I'm working on a project where I need to analyze a large group of resumes stored in PDF format. The goal is to have Claude evaluate these files and provide summaries of the most suitable candidates, along with a scoring matrix based on specific metrics derived from the resumes. I've tried a few approaches so far:
1. First, I used a file management system to process around 30-50 resumes. Claude started reading only a few of them and created a report but didn't analyze all of the files, and after a while, it stopped responding.
2. Then, I attempted to upload the resumes directly to the project knowledge base and followed the same method.

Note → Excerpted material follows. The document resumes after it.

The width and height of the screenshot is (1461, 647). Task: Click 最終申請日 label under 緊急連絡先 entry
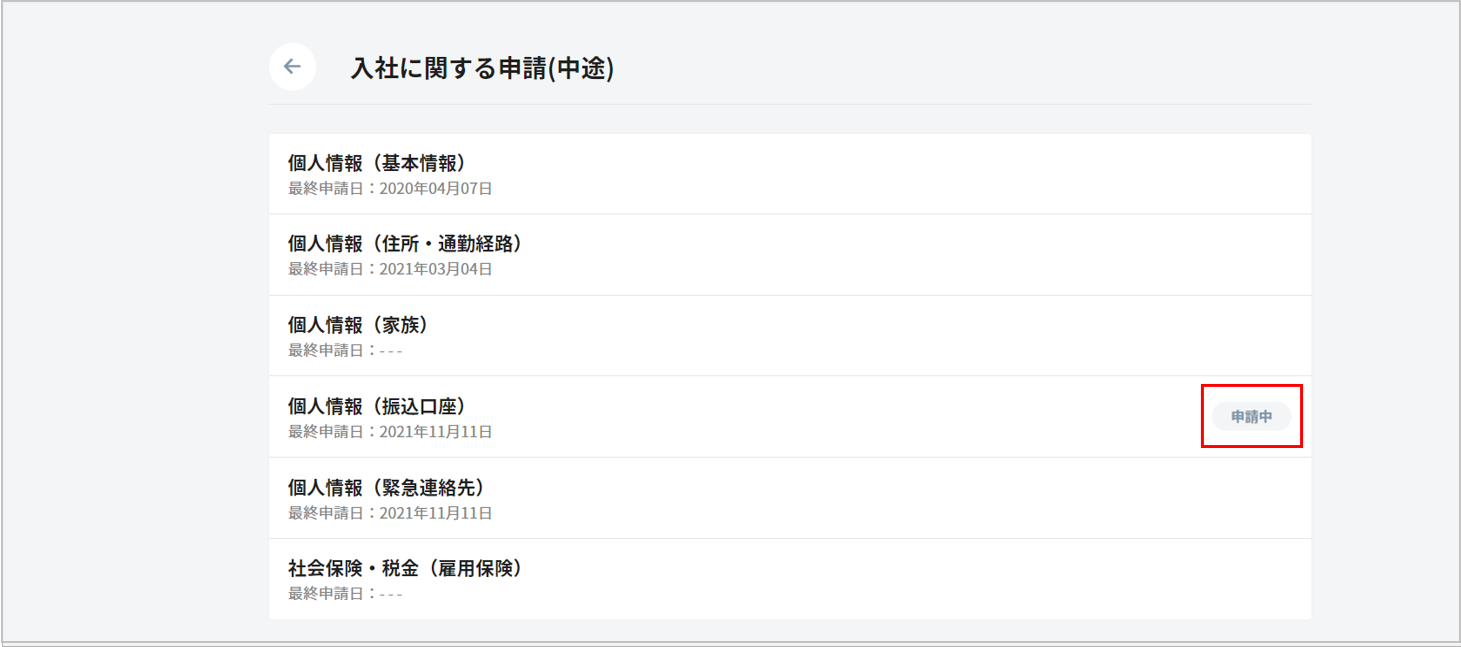[328, 513]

Unfortunately, I faced similar issues.
3. My last try was merging the PDFs into a single file and uploading that. This worked somewhat better, but I'm limited to processing only around 20-30 resumes at a time before encountering issues.

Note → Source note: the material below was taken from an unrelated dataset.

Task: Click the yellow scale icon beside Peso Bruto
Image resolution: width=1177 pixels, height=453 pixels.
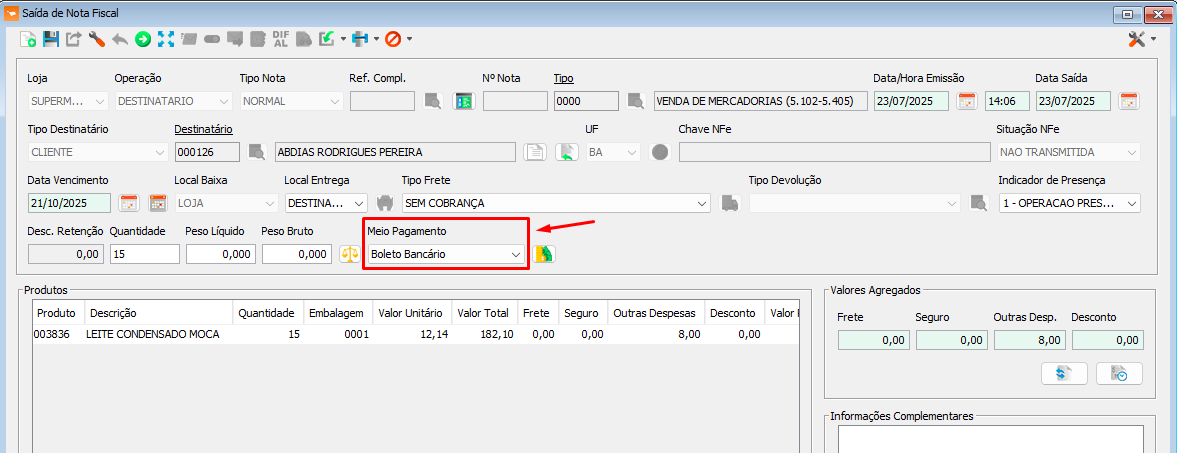Action: click(349, 254)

I've also tested other AI tools like Gemini and ChatGPT, but they all seem to struggle when dealing with more than 30-50 resumes. It makes me wonder if these tools aren't meant for this kind of task. I'm considering trying n8n or something similar. Does anyone have suggestions or methods that could work for analyzing multiple resumes effectively?
2 Answers
It sounds like you're trying to take on too much at once! Instead of feeding Claude all the resumes together, try processing them one at a time. You could score each resume individually and then pick out the top candidates for a more detailed review. This could help keep everything manageable and ensures you're getting accurate evaluations. Also, have you looked into using a script for headless Claude Code? That might help you tackle the larger batch without hitting limits.

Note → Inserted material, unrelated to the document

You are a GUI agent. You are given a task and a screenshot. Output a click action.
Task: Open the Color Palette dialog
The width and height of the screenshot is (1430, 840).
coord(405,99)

Consider using a resume-specific parser API like Affinda or Sovren. These services can convert your PDFs into structured formats (like JSON) that include all the key details like education and skills. From there, you can use a tool like n8n to process each resume in bulk without running into the limits you're facing now. After parsing, you can then compute the metrics you need and get Claude to rank the top candidates based on these structured datasets instead!
That's a solid plan! Breaking it down into structured data first should make it way easier to manage and analyze all those resumes at once.
That makes sense! I feel like assigning scores to multiple resumes at once can really muddy the results too. Focusing on individual resumes and then narrowing it down sounds like the way to go.